> WORK TO BE COMPLETED
Return the entries from the line containing "You are a GUI agent. The screenshot is 438×2576." through the line containing "Washbasin (129, 188)", copied verbatim, both lines included.

> INFORMATION SUPPLIED
============

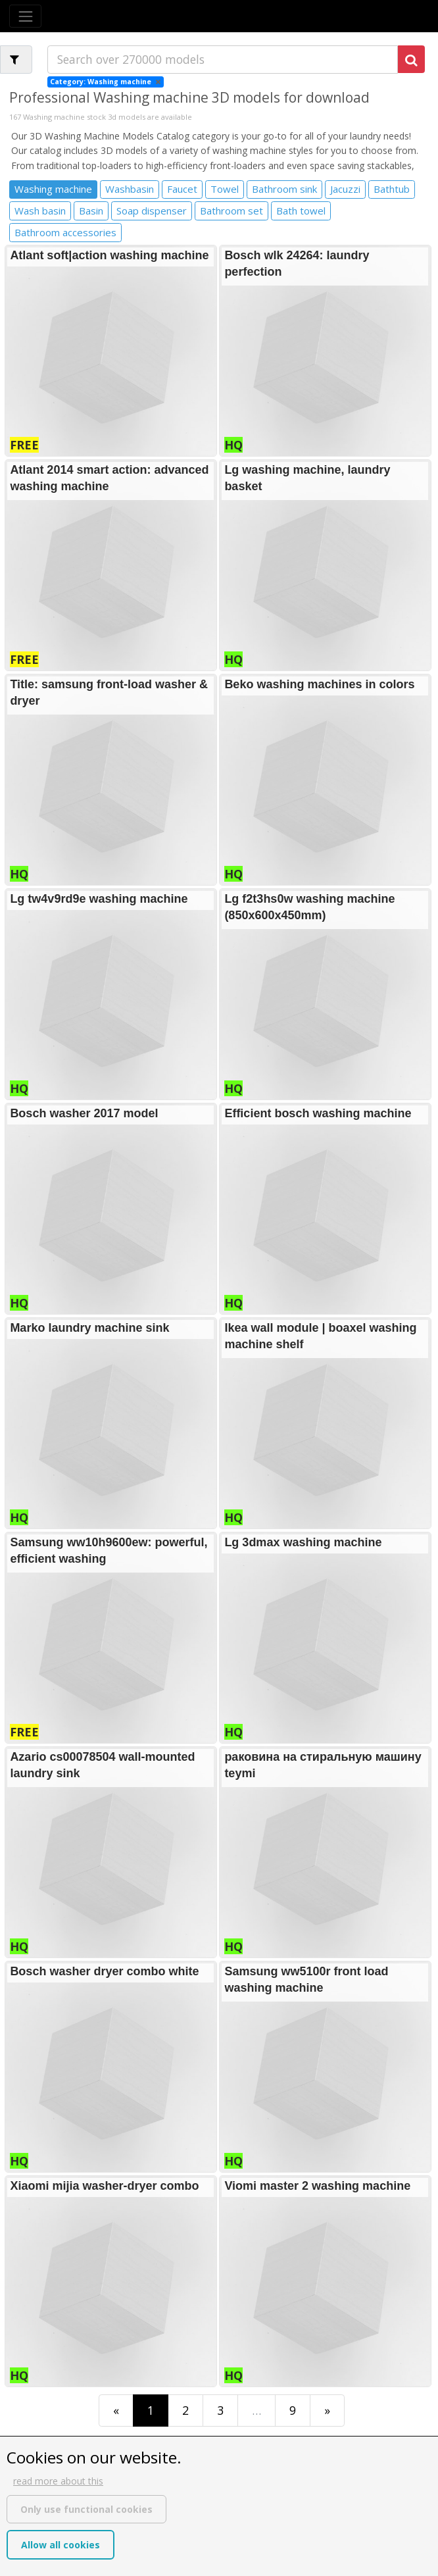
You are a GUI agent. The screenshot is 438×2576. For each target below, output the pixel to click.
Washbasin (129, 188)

============

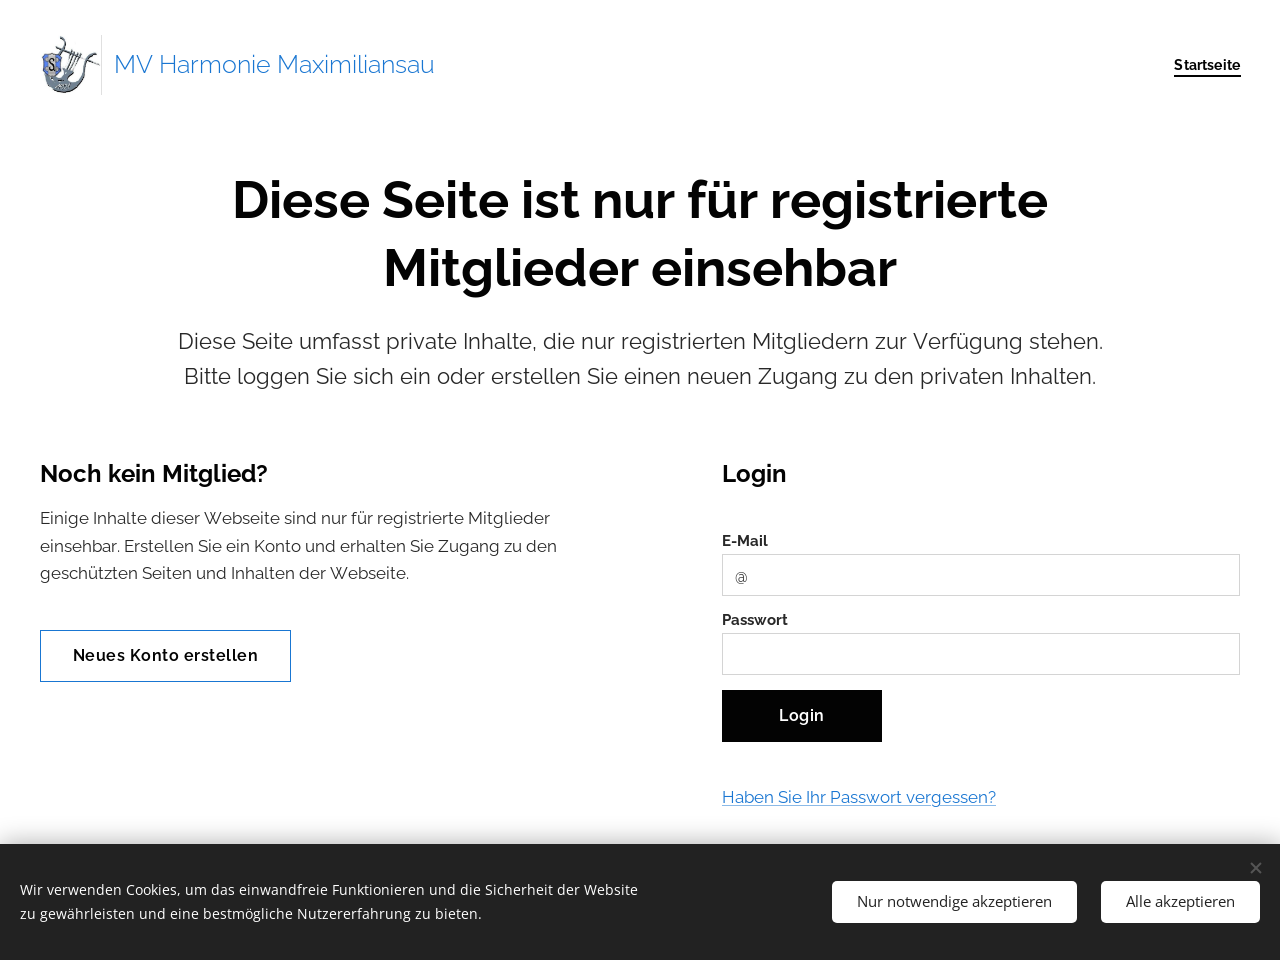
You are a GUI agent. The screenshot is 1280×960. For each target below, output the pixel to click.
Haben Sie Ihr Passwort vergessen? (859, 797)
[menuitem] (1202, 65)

============

> COMPLETE ANSWER
You are a GUI agent. The screenshot is 438×2576. For each target below, output the pixel to click.
Washbasin (129, 188)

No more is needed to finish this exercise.